── Page excerpt ──
Keeping Sly onstage, thereby remaining an important part of the play, makes sense because the body story imitates its frame. Just as the Lord’s men fake submissiveness to Sly, Kate’s submission to Petruchio can be seen as a pretense. She makes him her lord just to humor him and make life easier for herself, much like the Lord treats Sly as a lord as a practical joke in order to make light of the bad situation inherent in hosting a drunkard.
As previously stated, the theme of material elements as seductive trickery repeats in Kate and Petruchio’s conflict. In 4.3, Grumio, Petruchio, and Hortensio tempt Katherine with the prospect of eating meat (1-52) and wearing a fancy wedding dress, rings, and other clothes and jewelry that signify great wealth (55-164). Instead of giving Kate the material goods he promises, he bids Hortensio eat the meat and casts the tailor and haberdasher out, along with their elaborate adornments. At this point in the play, it seems that Petruchio has the upper hand over Katherine. He positions himself parallel to the Lord, tempting Kate to conform to his vision of womanhood just as the Lord tempted Sly. This follows Halio’s line of thinking that Induction transforms into the play proper in such a manner that the Lord’s role as deceiver manifests itself in Petruchio and Sly’s role as deceived manifests itself in Kate.
───
### Written instruction a
Reproduce the whole passage about Sly, Kate, and Petruchio word for word.
── Extracted entries ──
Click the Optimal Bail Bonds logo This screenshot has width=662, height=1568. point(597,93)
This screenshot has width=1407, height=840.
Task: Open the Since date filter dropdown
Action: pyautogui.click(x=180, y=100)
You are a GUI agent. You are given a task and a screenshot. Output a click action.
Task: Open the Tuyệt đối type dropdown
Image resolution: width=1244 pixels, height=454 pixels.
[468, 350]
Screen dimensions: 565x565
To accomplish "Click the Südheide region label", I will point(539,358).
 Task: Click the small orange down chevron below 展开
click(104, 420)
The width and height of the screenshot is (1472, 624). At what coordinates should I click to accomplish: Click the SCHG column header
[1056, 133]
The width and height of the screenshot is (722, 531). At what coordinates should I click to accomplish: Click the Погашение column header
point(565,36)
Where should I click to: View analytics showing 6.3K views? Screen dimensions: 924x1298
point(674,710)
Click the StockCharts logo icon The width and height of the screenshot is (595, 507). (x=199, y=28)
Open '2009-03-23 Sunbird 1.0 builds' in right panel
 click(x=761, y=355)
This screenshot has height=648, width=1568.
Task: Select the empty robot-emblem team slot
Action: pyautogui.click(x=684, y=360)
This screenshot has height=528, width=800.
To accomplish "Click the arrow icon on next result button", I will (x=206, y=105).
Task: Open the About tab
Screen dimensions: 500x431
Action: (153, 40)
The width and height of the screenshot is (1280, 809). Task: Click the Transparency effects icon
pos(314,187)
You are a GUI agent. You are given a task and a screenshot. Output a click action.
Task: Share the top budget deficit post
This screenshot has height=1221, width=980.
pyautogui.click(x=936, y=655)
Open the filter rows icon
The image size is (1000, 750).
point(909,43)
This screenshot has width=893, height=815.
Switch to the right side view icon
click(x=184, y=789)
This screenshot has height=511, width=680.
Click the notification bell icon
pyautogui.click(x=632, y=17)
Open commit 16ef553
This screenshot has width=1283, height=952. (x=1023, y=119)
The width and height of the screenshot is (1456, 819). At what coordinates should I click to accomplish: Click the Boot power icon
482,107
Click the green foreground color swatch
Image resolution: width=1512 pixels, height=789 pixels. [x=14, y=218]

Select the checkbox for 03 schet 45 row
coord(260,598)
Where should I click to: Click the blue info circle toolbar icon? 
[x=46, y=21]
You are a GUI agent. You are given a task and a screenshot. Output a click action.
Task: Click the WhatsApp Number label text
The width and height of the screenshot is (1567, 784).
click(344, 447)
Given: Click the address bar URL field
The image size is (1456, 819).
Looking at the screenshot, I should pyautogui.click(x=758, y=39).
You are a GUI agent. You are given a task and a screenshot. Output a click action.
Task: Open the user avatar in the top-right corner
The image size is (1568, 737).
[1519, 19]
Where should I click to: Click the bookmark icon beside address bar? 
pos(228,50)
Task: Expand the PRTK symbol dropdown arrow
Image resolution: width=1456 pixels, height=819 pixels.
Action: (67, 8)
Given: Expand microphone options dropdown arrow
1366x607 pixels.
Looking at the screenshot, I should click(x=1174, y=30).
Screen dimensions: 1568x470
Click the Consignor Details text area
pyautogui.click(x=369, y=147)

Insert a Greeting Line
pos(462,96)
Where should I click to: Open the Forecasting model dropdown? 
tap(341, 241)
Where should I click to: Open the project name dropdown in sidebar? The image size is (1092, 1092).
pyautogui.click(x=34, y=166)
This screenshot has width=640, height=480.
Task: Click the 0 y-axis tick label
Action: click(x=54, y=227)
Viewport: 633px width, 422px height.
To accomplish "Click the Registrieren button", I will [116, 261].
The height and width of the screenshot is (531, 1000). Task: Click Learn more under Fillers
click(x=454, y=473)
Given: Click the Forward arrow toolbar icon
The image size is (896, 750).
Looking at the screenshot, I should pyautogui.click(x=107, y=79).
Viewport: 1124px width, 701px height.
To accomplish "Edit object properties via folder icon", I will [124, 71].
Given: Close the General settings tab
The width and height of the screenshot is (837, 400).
───
### Written instruction b
Render the part of the entries that opens with the line containing "The width and height of the screenshot is (1280, 809)." and closes with the line containing "should pyautogui.click(x=758, y=39).", both lines included, as a numbered list with blank lines left out.

### Problem solution a
Keeping Sly onstage, thereby remaining an important part of the play, makes sense because the body story imitates its frame. Just as the Lord’s men fake submissiveness to Sly, Kate’s submission to Petruchio can be seen as a pretense. She makes him her lord just to humor him and make life easier for herself, much like the Lord treats Sly as a lord as a practical joke in order to make light of the bad situation inherent in hosting a drunkard.
As previously stated, the theme of material elements as seductive trickery repeats in Kate and Petruchio’s conflict. In 4.3, Grumio, Petruchio, and Hortensio tempt Katherine with the prospect of eating meat (1-52) and wearing a fancy wedding dress, rings, and other clothes and jewelry that signify great wealth (55-164). Instead of giving Kate the material goods he promises, he bids Hortensio eat the meat and casts the tailor and haberdasher out, along with their elaborate adornments. At this point in the play, it seems that Petruchio has the upper hand over Katherine. He positions himself parallel to the Lord, tempting Kate to conform to his vision of womanhood just as the Lord tempted Sly. This follows Halio’s line of thinking that Induction transforms into the play proper in such a manner that the Lord’s role as deceiver manifests itself in Petruchio and Sly’s role as deceived manifests itself in Kate.

### Problem solution b
1. The width and height of the screenshot is (1280, 809). Task: Click the Transparency effects icon
2. pos(314,187)
3. You are a GUI agent. You are given a task and a screenshot. Output a click action.
4. Task: Share the top budget deficit post
5. This screenshot has height=1221, width=980.
6. pyautogui.click(x=936, y=655)
7. Open the filter rows icon
8. The image size is (1000, 750).
9. point(909,43)
10. This screenshot has width=893, height=815.
11. Switch to the right side view icon
12. click(x=184, y=789)
13. This screenshot has height=511, width=680.
14. Click the notification bell icon
15. pyautogui.click(x=632, y=17)
16. Open commit 16ef553
17. This screenshot has width=1283, height=952. (x=1023, y=119)
18. The width and height of the screenshot is (1456, 819). At what coordinates should I click to accomplish: Click the Boot power icon
19. 482,107
20. Click the green foreground color swatch
21. Image resolution: width=1512 pixels, height=789 pixels. [x=14, y=218]
22. Select the checkbox for 03 schet 45 row
23. coord(260,598)
24. Where should I click to: Click the blue info circle toolbar icon? 
25. [x=46, y=21]
26. You are a GUI agent. You are given a task and a screenshot. Output a click action.
27. Task: Click the WhatsApp Number label text
28. The width and height of the screenshot is (1567, 784).
29. click(344, 447)
30. Given: Click the address bar URL field
31. The image size is (1456, 819).
32. Looking at the screenshot, I should pyautogui.click(x=758, y=39).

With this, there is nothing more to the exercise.